• **WORK INSTRUCTIONS**
Please give back, word for word, only the lines starting at the one containing "Open the Tahoma" and ending at the one containing "The width and" within the material below.

• **DATASET RECORDS**
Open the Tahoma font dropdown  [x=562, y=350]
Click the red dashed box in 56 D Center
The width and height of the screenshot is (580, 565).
* * *
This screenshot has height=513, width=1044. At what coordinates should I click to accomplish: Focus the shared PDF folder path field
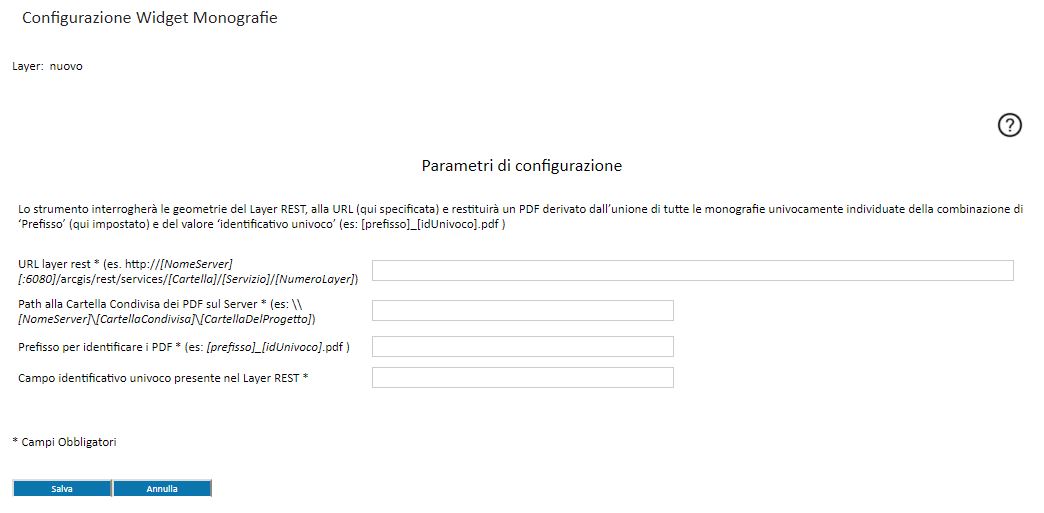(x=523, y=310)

• **SOLUTION FOR THIS PROBLEM**
Open the Tahoma font dropdown  [x=562, y=350]
Click the red dashed box in 56 D Center
The width and height of the screenshot is (580, 565).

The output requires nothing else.